Web scraping publicly available data
According to the latest understanding of the web scraping legal context, public, non-personal data is fair game. While websites attempt to add clauses that would prevent bots from acquiring publicly available data, so far it seems that the worst that can happen is getting the web scraping tool banned.
There are three important caveats, however. First, publicly available data data is everything that’s accessible without a login. In other words, everyone should be able to see that data through their regular browser and no extra steps should be taken to access it.
Secondly, anything that can be considered creative work or in any other way subject to copyright or trademarks also cannot be scraped. Since web scraping creates a copy of the work, doing so might infringe on these rights. There are some possible ways out of the copyright conundrum, however, these are few and far between with lots of requirements.
Thirdly, not all publicly available data is up for grabs. Some of what’s stored publicly is personal data, which is protected by legislation such as GDPR. Scraping public, personal data opens up an entirely new field of requirements and regulations.
So, publicly available data has a few important traits as it:
- Can be accessed by anyone without any registration, logging in, or usage of passwords.
- Is not copyrighted, subject to trademarks, or any other intellectual property protection.
- Is not private, personally identifiable information, or any other data of a similar nature.
Risks of scraping personal data
As mentioned above, personal data opens up a whole host of new restrictions and regulations that have to be met for the information to be processed. Technically, it might be possible to acquire such data. In practice, however, the requirements are way too strict.
For example, under GDPR to process personal data the company must receive explicit consent from each individual whose information will be scraped. In other words, you would have to have every person whose data you scraped manually and get consent.
Additionally, while GDPR only applies to EU citizens, you’d likely need to contact them regardless of region as it may not always be clear where the person is from. Feigning ignorance wouldn’t work out well.

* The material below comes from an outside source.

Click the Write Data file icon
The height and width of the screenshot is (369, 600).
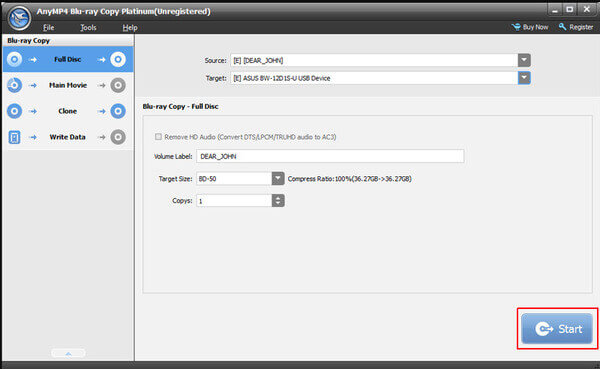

There are other important pieces of legislation related to the processing of personal data, but GDPR by itself almost kills off the entire web scraping endeavor. Most web scraping business-level integrations go through thousands if not hundreds of thousands of pages per day. Contacting each person whose data might be stored there is impossible.

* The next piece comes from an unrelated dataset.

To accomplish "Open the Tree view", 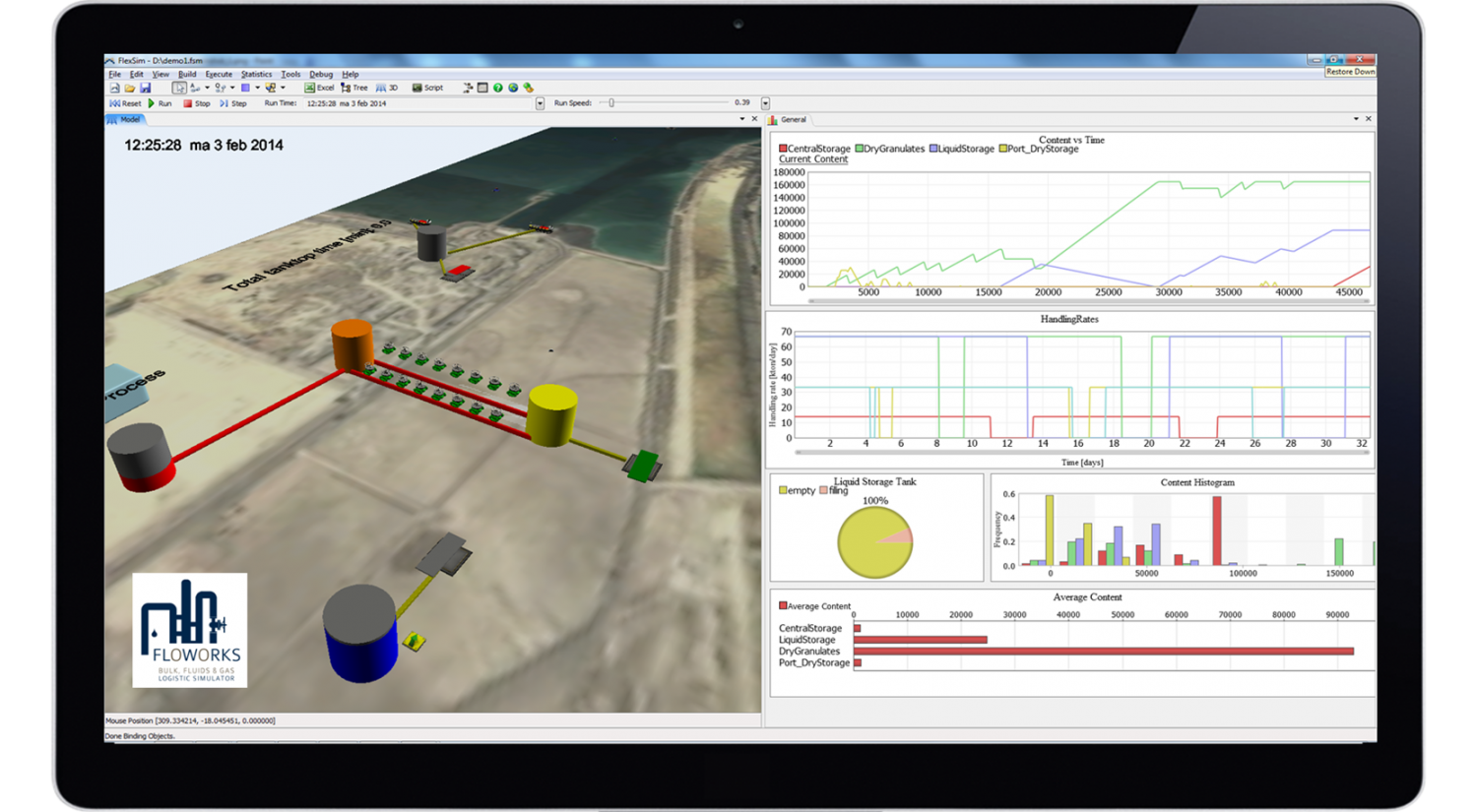I will (354, 88).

Finally, there’s another important aspect of personal data. There may be small data points, which by themselves are not identifying, but combining many of them together might change that. For example, acquiring a single car route at a random day might not identify anyone. But getting all routes and some vehicle data would instantly identify a person.
In the end, scraping personal data should be, in practice, considered as impossible. All personal data will either directly or indirectly identify a particular person. Additionally, some data might identify someone only in combination, but it still be considered personal.
Web scraping legal cases
|Web scraping case||Ruling|
|Ryanair v. Expedia (2019)||Details confidential. Case involved whether CFAA applies to scraping.|
|HiQ labs v. LinkedIn (2019)||Court ruled that CFAA does not apply to web scraping (i.e. web scraping is not hacking).|
Web scraping is legal, however, there are many regulations involved with the processing of data that all need to be followed for lawful use. Additionally, a lot of the current rules surrounding web scraping can quickly change, so case law and other legislation should be closely followed.
In the end, web scraping is extremely legally complicated. Always consult with a professional before engaging in any activity that involves data acquisition, whether it’s public or not.